Supplied records:

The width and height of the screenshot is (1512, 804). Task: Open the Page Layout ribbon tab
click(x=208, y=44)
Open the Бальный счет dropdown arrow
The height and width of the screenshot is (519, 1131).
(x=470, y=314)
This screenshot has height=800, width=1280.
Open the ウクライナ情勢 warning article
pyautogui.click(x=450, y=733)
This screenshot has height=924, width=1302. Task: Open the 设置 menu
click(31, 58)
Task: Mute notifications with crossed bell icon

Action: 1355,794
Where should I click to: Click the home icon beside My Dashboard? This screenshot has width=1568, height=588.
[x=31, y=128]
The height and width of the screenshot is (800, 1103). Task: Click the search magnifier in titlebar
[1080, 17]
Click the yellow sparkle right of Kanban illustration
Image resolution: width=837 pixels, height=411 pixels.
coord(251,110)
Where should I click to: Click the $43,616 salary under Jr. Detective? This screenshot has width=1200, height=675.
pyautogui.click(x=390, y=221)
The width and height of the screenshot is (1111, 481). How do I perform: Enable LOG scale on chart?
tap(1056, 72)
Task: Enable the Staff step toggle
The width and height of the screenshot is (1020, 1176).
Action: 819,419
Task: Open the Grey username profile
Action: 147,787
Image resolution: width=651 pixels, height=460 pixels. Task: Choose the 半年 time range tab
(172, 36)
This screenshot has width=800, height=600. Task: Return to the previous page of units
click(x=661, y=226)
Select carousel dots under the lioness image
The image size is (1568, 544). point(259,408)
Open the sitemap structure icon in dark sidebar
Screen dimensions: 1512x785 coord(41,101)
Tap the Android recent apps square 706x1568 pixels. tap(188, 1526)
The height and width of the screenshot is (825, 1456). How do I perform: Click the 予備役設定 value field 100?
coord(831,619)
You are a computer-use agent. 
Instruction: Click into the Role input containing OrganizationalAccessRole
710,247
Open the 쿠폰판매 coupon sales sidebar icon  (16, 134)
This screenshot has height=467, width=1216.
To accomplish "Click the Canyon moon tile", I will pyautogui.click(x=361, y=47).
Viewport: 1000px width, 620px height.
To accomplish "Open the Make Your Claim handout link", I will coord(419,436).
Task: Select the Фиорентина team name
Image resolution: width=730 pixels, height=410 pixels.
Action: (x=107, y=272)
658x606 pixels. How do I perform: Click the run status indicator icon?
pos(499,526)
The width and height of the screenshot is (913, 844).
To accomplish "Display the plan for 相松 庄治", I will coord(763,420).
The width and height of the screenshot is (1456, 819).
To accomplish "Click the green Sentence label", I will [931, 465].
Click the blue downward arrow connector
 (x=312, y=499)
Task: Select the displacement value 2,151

Action item:
Write the records out again. Each one must match exactly.

Task output:
The width and height of the screenshot is (1512, 804). Task: Open the Page Layout ribbon tab
click(x=208, y=44)
Open the Бальный счет dropdown arrow
The height and width of the screenshot is (519, 1131).
(x=470, y=314)
This screenshot has height=800, width=1280.
Open the ウクライナ情勢 warning article
pyautogui.click(x=450, y=733)
This screenshot has height=924, width=1302. Task: Open the 设置 menu
click(31, 58)
Task: Mute notifications with crossed bell icon

Action: 1355,794
Where should I click to: Click the home icon beside My Dashboard? This screenshot has width=1568, height=588.
[x=31, y=128]
The height and width of the screenshot is (800, 1103). Task: Click the search magnifier in titlebar
[1080, 17]
Click the yellow sparkle right of Kanban illustration
Image resolution: width=837 pixels, height=411 pixels.
coord(251,110)
Where should I click to: Click the $43,616 salary under Jr. Detective? This screenshot has width=1200, height=675.
pyautogui.click(x=390, y=221)
The width and height of the screenshot is (1111, 481). How do I perform: Enable LOG scale on chart?
tap(1056, 72)
Task: Enable the Staff step toggle
The width and height of the screenshot is (1020, 1176).
Action: 819,419
Task: Open the Grey username profile
Action: 147,787
Image resolution: width=651 pixels, height=460 pixels. Task: Choose the 半年 time range tab
(172, 36)
This screenshot has width=800, height=600. Task: Return to the previous page of units
click(x=661, y=226)
Select carousel dots under the lioness image
The image size is (1568, 544). point(259,408)
Open the sitemap structure icon in dark sidebar
Screen dimensions: 1512x785 coord(41,101)
Tap the Android recent apps square 706x1568 pixels. tap(188, 1526)
The height and width of the screenshot is (825, 1456). How do I perform: Click the 予備役設定 value field 100?
coord(831,619)
You are a computer-use agent. 
Instruction: Click into the Role input containing OrganizationalAccessRole
710,247
Open the 쿠폰판매 coupon sales sidebar icon  (16, 134)
This screenshot has height=467, width=1216.
To accomplish "Click the Canyon moon tile", I will pyautogui.click(x=361, y=47).
Viewport: 1000px width, 620px height.
To accomplish "Open the Make Your Claim handout link", I will coord(419,436).
Task: Select the Фиорентина team name
Image resolution: width=730 pixels, height=410 pixels.
Action: (x=107, y=272)
658x606 pixels. How do I perform: Click the run status indicator icon?
pos(499,526)
The width and height of the screenshot is (913, 844).
To accomplish "Display the plan for 相松 庄治", I will coord(763,420).
The width and height of the screenshot is (1456, 819).
To accomplish "Click the green Sentence label", I will [931, 465].
Click the blue downward arrow connector
 (x=312, y=499)
Task: Select the displacement value 2,151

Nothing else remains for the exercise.